**WHAT TO PRODUCE:** Give back the data below word for word. Any image in it should be left out.

========

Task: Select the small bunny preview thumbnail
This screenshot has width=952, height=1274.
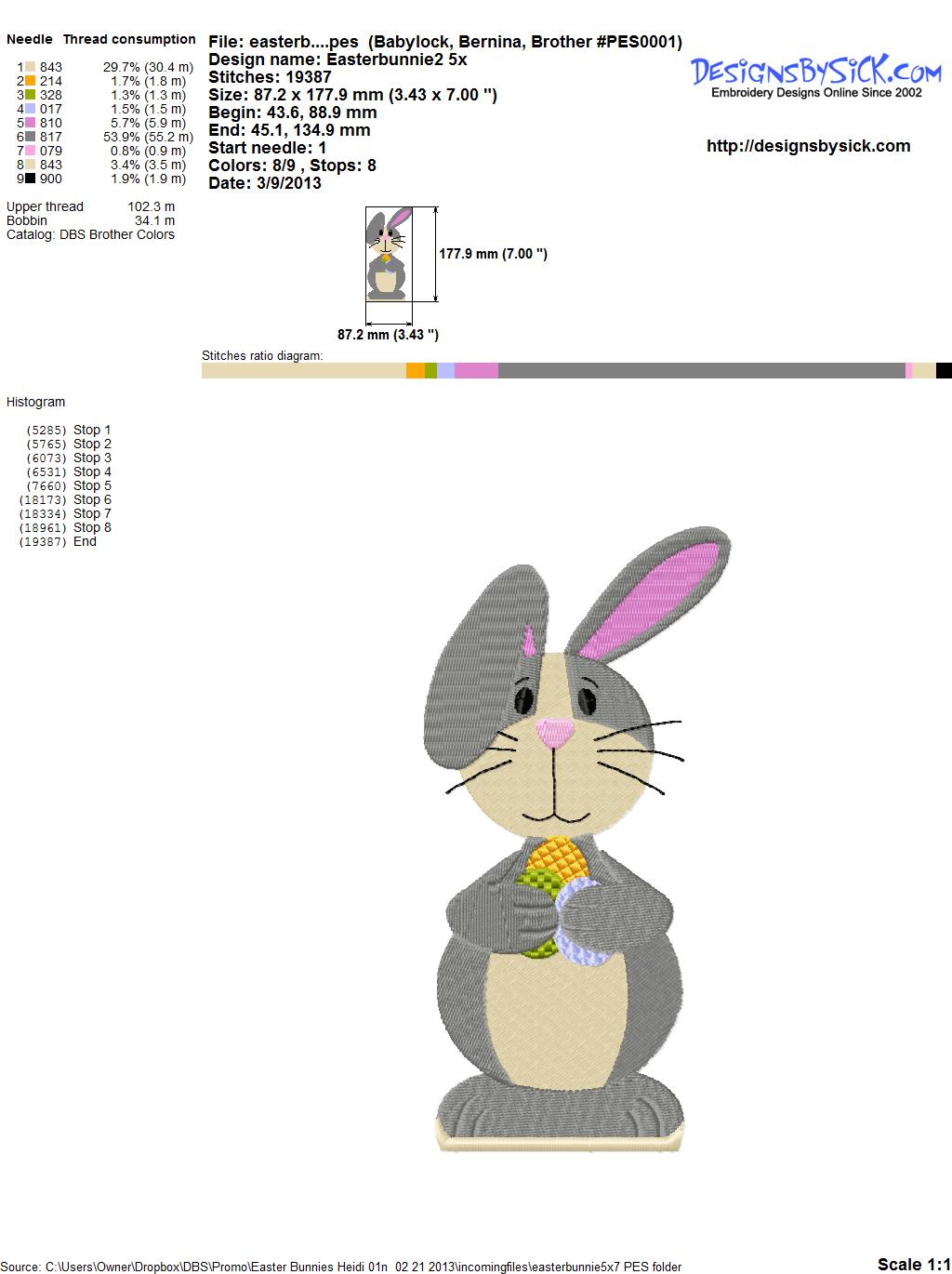Action: [x=389, y=254]
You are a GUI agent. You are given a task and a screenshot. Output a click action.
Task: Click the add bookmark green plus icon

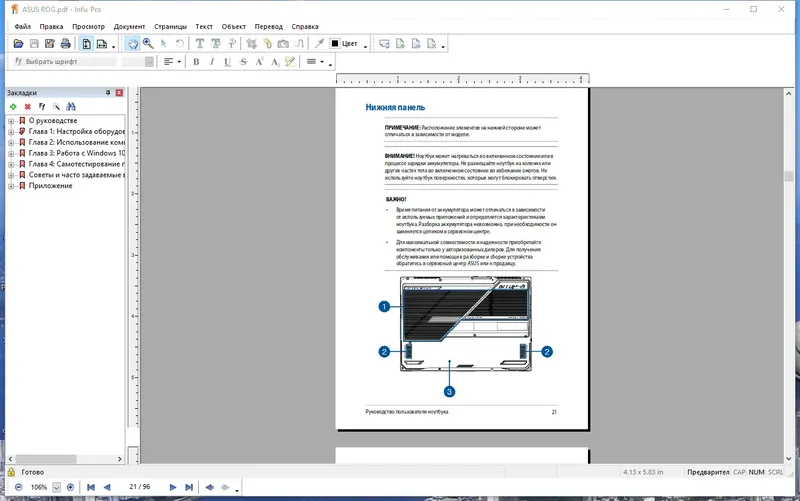[x=13, y=106]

========

**RESULT:**
Task: Select the small bunny preview thumbnail
This screenshot has width=952, height=1274.
Action: [x=389, y=254]
You are a GUI agent. You are given a task and a screenshot. Output a click action.
Task: Click the add bookmark green plus icon

[x=13, y=106]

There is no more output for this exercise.